◆ YOUR GOAL
Scan the lines below for the word "Viewport". Copy each line you find it in.

----- WORKING DATA -----

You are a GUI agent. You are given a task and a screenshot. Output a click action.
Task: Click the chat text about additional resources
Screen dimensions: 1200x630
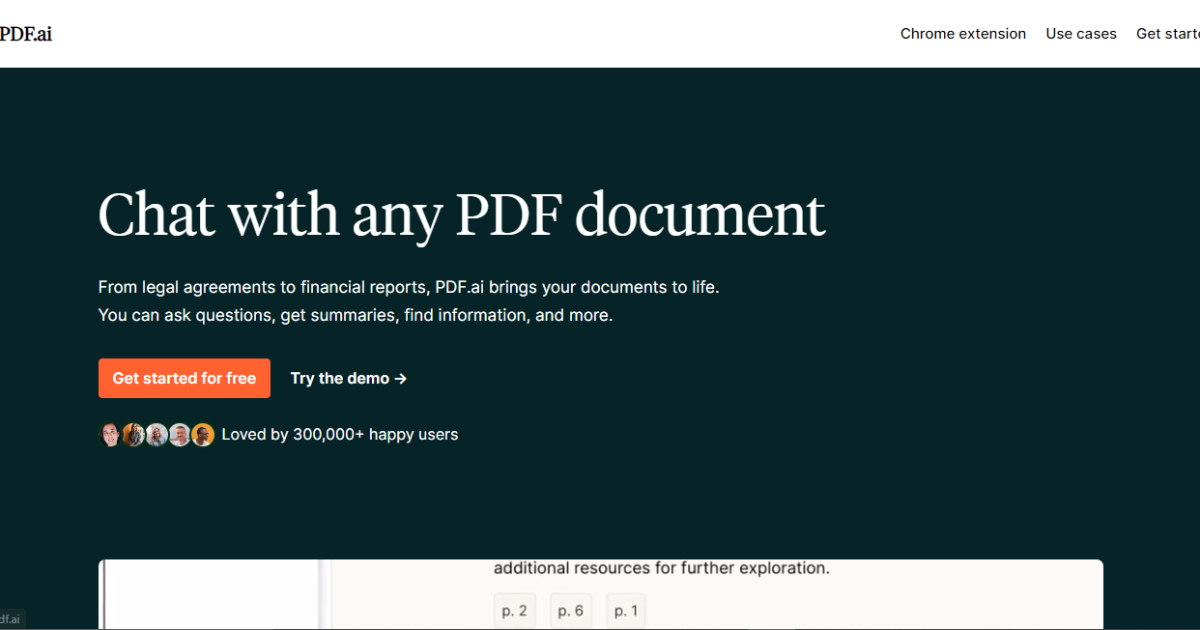click(x=661, y=569)
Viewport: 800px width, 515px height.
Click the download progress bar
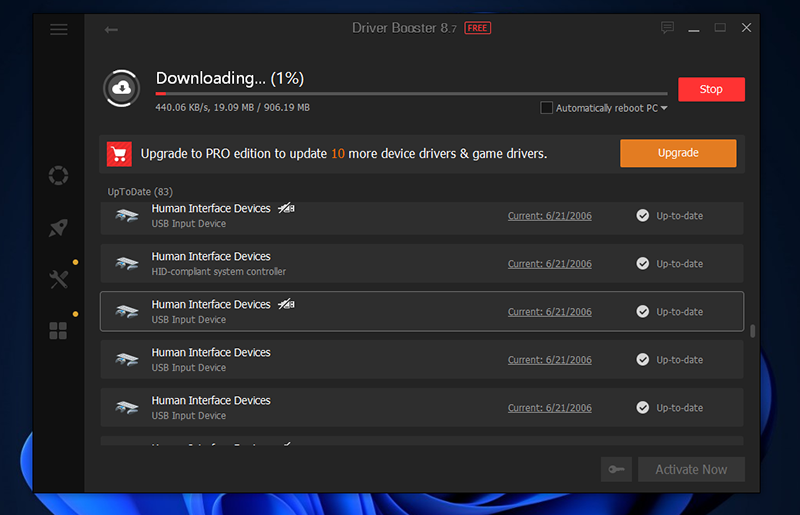coord(410,94)
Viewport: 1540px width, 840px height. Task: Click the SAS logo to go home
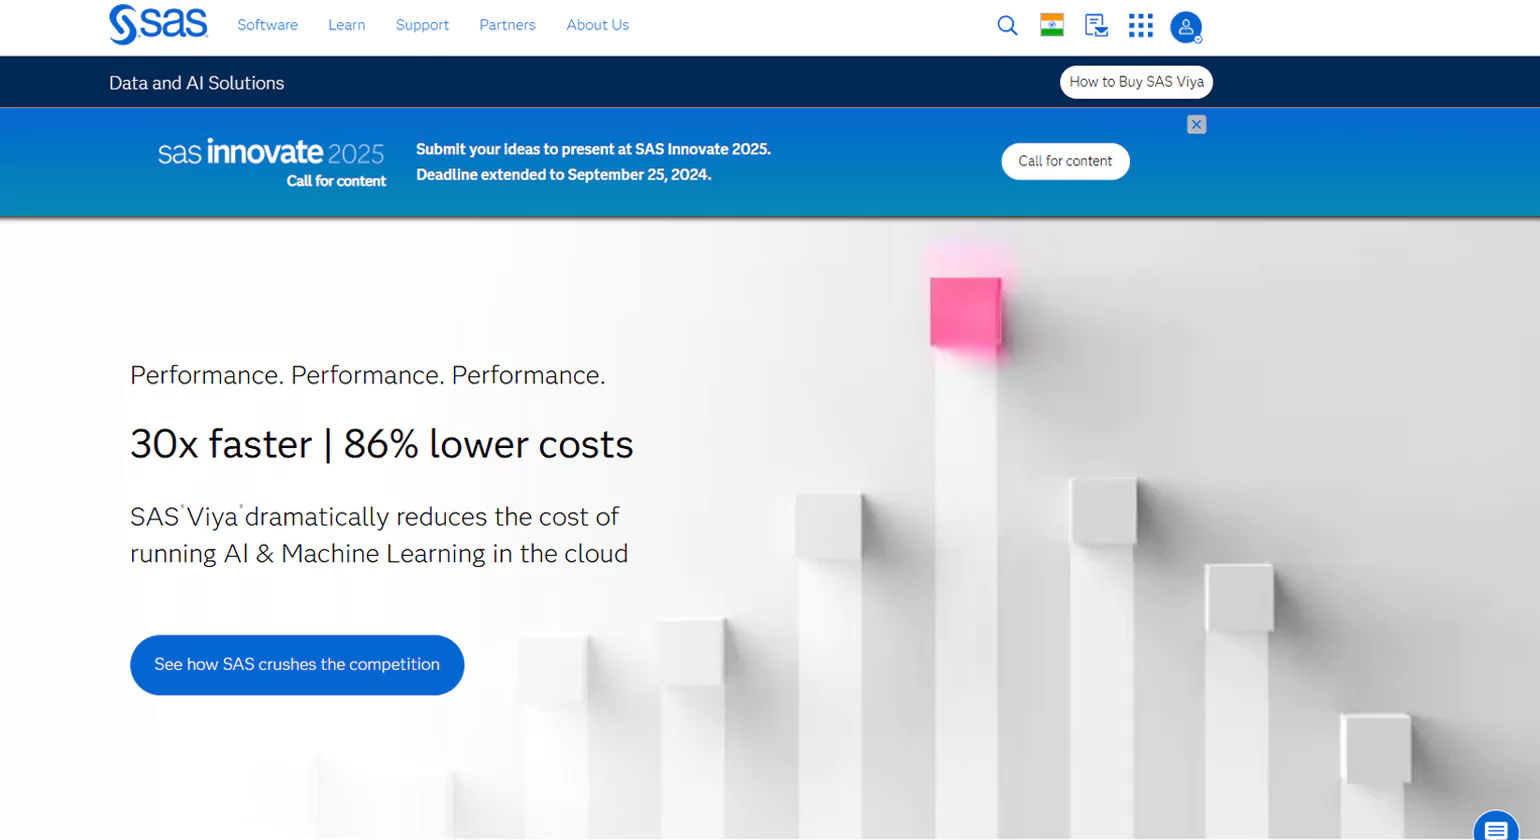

-----

◆ EXERCISE RESULT
Viewport: 800px width, 515px height.
Viewport: 1540px width, 840px height. Task: Click the SAS logo to go home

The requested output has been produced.